**Given task:** Reproduce the data verbatim, starting at the line that contains "The width and height of the screenshot is (1024, 579)." and ending after the line that contains "click(712, 506)". Leave the pictures out.

**Entries shown:**
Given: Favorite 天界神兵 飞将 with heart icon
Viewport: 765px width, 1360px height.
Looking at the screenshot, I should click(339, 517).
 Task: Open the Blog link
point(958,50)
---
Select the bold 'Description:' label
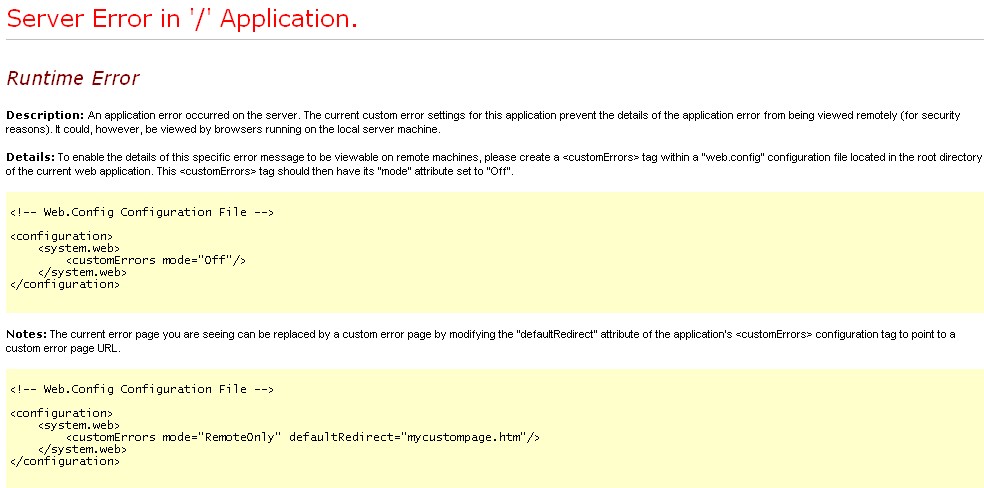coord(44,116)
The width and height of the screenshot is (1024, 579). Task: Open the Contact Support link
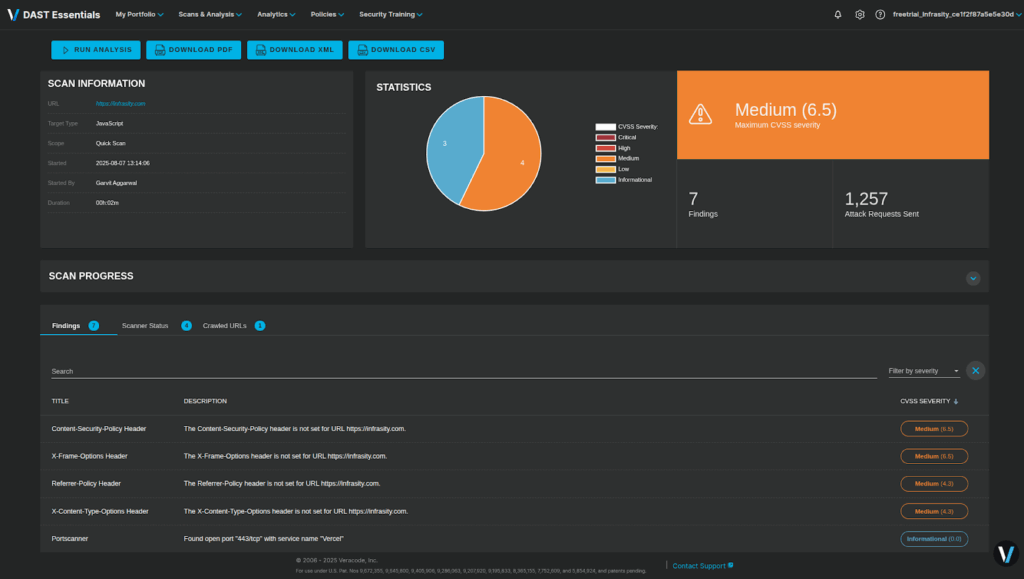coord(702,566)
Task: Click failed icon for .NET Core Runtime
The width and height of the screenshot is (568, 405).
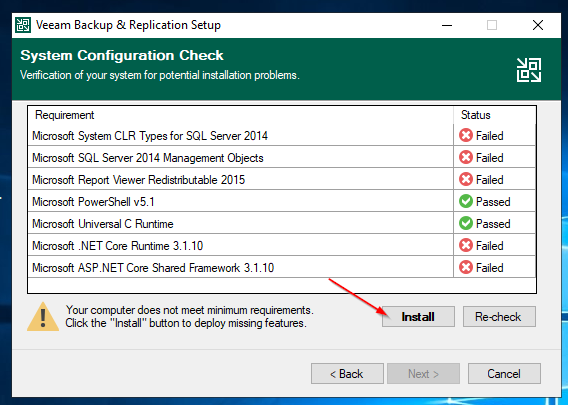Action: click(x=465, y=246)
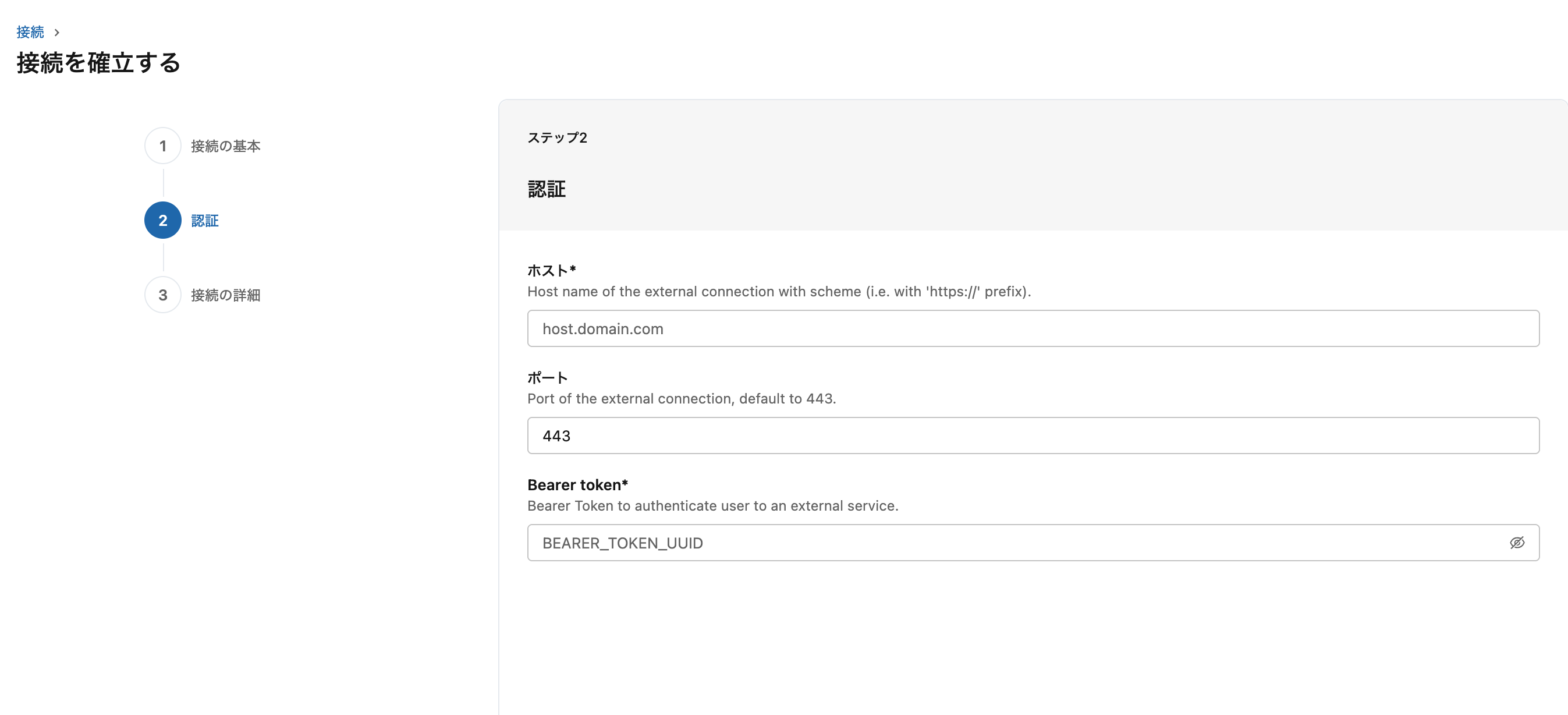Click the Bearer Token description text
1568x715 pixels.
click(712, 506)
--
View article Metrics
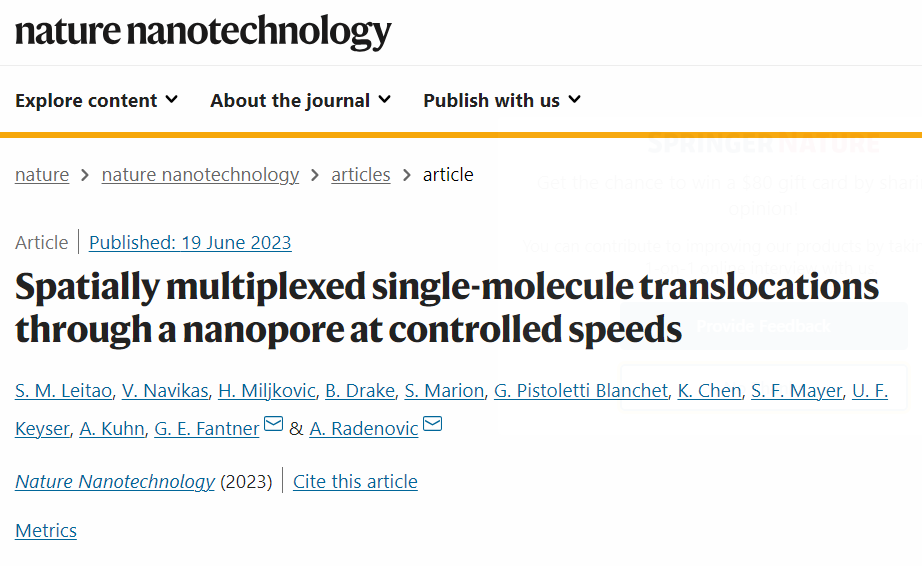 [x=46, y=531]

**Written solution:**
The width and height of the screenshot is (1024, 579). Task: Open the Contact Support link
coord(702,566)
Task: Click failed icon for .NET Core Runtime
The width and height of the screenshot is (568, 405).
Action: click(x=465, y=246)
Click the Bearer Token description text
1568x715 pixels.
click(712, 506)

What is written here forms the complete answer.